* [REQUEST]
Copy word for word the section of the Martin Luther King Jr. Day text below that starts at the words "This revelation led" and ends after the words "around the world.".

* [TEXT BLOCK]
BEGIN

Martin Luther King Jr. Day marks the birthday of one of the greatest civil rights leaders America has ever had.
And in 2022, 93 years after Dr. King was born, it’s obvious that the famous dream he envisioned is still in the making. From the Black Lives Matter movement to the massive protests around the country against police brutality and racism, there’s still so much work to be done.
In moments like these, we love to turn to our community. We asked our members to share what Martin Luther King Jr. Day means to them, and what they think is the best way to honor his legacy this year.
Remember That January 17th Isn’t Just A Day Off
When we asked Rosendo, a Chime member based in LA, when he first learned about Martin Luther King Jr. and his legacy, his answer was nuanced. He moved to the states in his early 20s, and he credits his first introduction to Dr. King from his “Black and multicultural teachers.” However, hearing about the civil rights movement wasn’t an easy lesson to learn.
“I learned about all the struggles that African Americans had to go through in this country, which made no sense, because coming from Mexico, you don’t learn these things about the United States,” he told us.
He expressed to us his journey as an immigrant and learning about America’s “dark history when it comes to slavery.”
That’s why, to Rosendo, he remembers and honors Dr. King’s legacy by not taking the holiday for granted. To him, “celebrating” isn’t the right word, because there’s still so much left to do—rather, we should “gather people together” and “show how far we’ve come.”
Let Your Money Do The Talking
It seems like these days, where you spend your money is almost more important than what you buy. For Rosendo, it’s his form of protest. He says:
“I’m really really careful about where my money and support goes,”
and he goes out of his way to support Black-owned and Mexican American businesses, as well as shop locally to give back to his community.
By being “aware of where my money goes,” Rosendo supports the Black Lives Movement with more than just words or platitudes. Shopping small, local, and Black-owned is definitely a fantastic way to give back to the community, and incorporating small acts of mindfulness about who you’re giving the money to will ultimately lead to bigger impacts overall.
Become A Mentor
Our conversation with Rachel, a tech professional in Seattle, started with reminiscing on the version of Dr. King that we learned about in school. “The earliest and most salient memory that sticks out is his I Have A Dream speech,” she says, referring to Dr. King’s most famous (and most quoted) speech calling for civil rights and an end to racism in the United States.
Dr. King’s words certainly made their impression, but it wasn’t until very recently when Rachel grew to understand how race impacts the world around her. In a moment of honesty, she told us “I used to think racism and inequality was like, based in hatred… like a personal thing.” However, her last job at a large tech company opened her eyes to the “systemic” racism that is “built into” every process in America.
This revelation led to her “changing how I think about my role.” As a more senior leader on her team, she realized her superpower was her position.
“What I’ve learned is that I can help be an ally, not just by speaking up … but by donating time,” she says.
Her commitment to mentoring young people of color in the tech industry means that she’s setting these young professionals up for more success in the future, because she can “give people of color more opportunities through the skills that I have in the workplace.”
Pop Your (Social) Bubble
One way Rachel has educated herself on social issues in America and around the world is by expanding her digital bubble. “These days, the digital community is a lot of people’s only communities,” she tells us, so by engaging with her community online, she’s able to be “more informed” about the happenings around the world.

END

* [EXTRACTED INFORMATION]
BEGIN

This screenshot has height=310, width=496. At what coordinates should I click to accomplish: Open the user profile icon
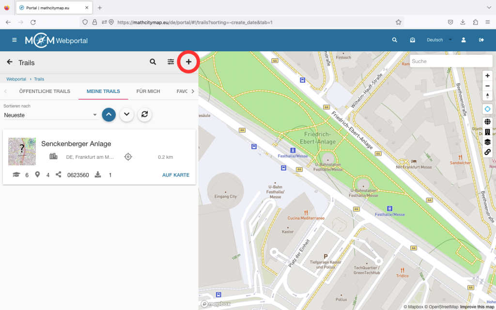(464, 40)
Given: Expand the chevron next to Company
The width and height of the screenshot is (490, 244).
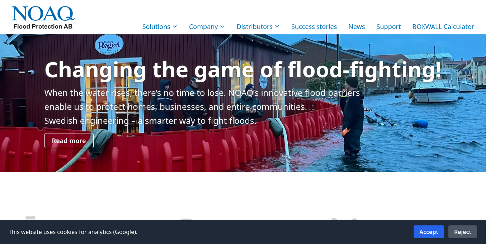Looking at the screenshot, I should (x=222, y=26).
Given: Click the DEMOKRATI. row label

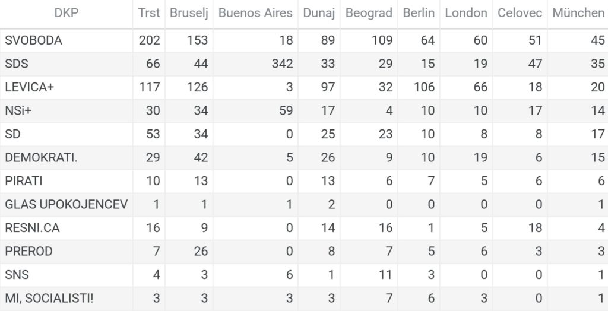Looking at the screenshot, I should click(38, 157).
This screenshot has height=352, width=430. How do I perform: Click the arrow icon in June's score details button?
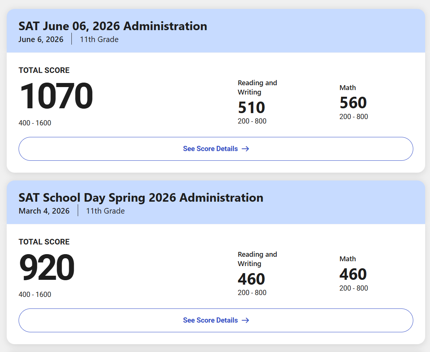(246, 149)
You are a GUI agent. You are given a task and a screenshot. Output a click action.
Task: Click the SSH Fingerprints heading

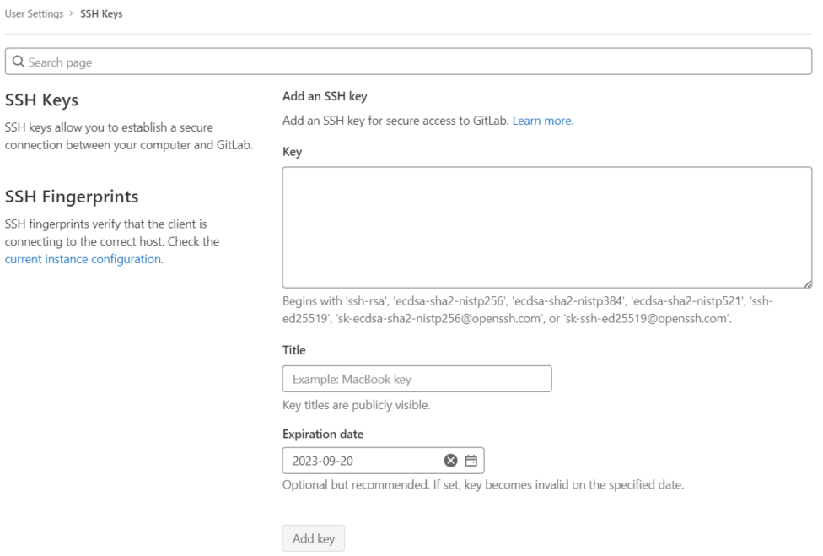coord(72,197)
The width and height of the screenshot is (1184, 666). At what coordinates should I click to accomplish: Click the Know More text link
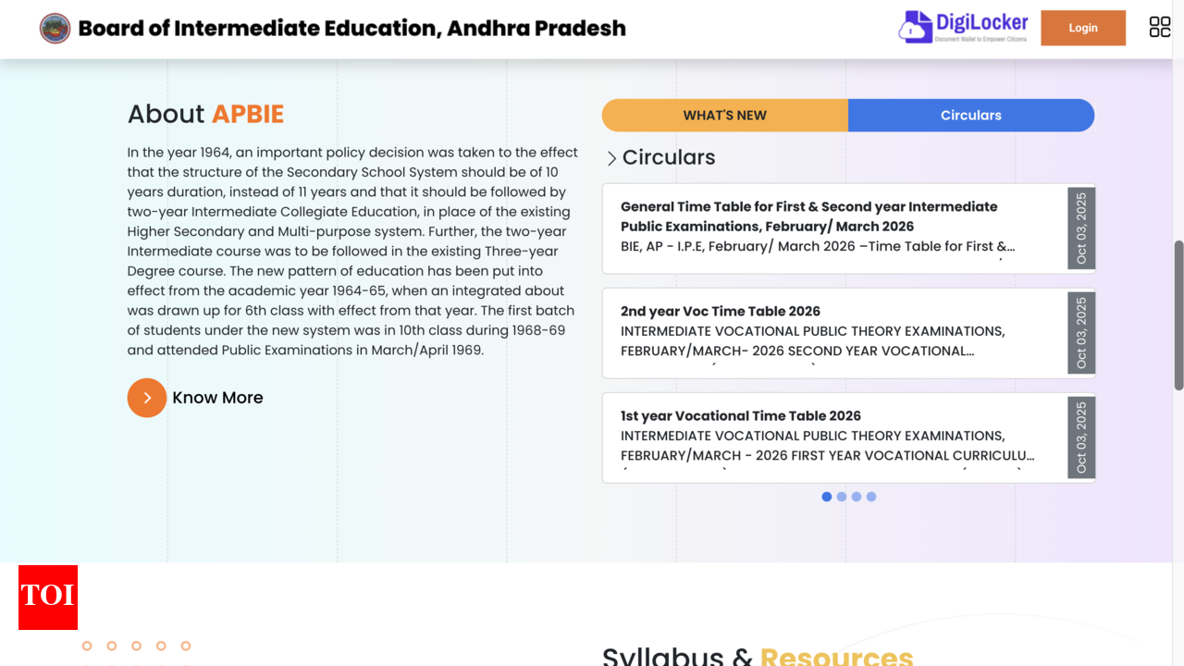tap(217, 398)
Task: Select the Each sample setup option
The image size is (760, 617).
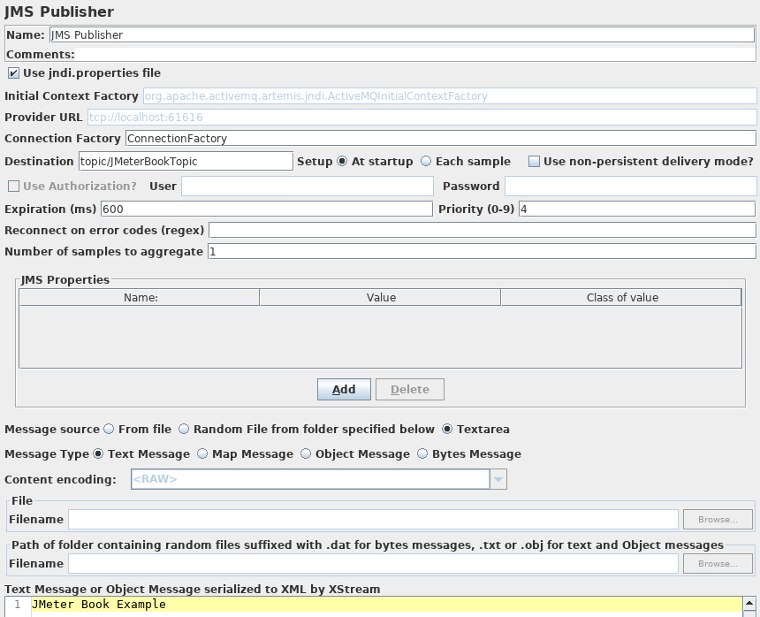Action: (x=425, y=161)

END

* [WRITTEN RESPONSE]
This revelation led to her “changing how I think about my role.” As a more senior leader on her team, she realized her superpower was her position.
“What I’ve learned is that I can help be an ally, not just by speaking up … but by donating time,” she says.
Her commitment to mentoring young people of color in the tech industry means that she’s setting these young professionals up for more success in the future, because she can “give people of color more opportunities through the skills that I have in the workplace.”
Pop Your (Social) Bubble
One way Rachel has educated herself on social issues in America and around the world is by expanding her digital bubble. “These days, the digital community is a lot of people’s only communities,” she tells us, so by engaging with her community online, she’s able to be “more informed” about the happenings around the world.